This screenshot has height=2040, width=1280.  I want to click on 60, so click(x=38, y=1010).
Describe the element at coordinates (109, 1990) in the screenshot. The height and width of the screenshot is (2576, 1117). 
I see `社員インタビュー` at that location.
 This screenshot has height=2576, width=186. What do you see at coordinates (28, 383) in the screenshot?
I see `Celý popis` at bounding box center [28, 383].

== TASK STATEMENT ==
Reproduce the entries above verbatim, line for line, without altering any wording or numbers.

== ANSWER FOR THIS EXERCISE ==
This screenshot has height=2040, width=1280.  I want to click on 60, so click(x=38, y=1010).
Describe the element at coordinates (109, 1990) in the screenshot. The height and width of the screenshot is (2576, 1117). 
I see `社員インタビュー` at that location.
 This screenshot has height=2576, width=186. What do you see at coordinates (28, 383) in the screenshot?
I see `Celý popis` at bounding box center [28, 383].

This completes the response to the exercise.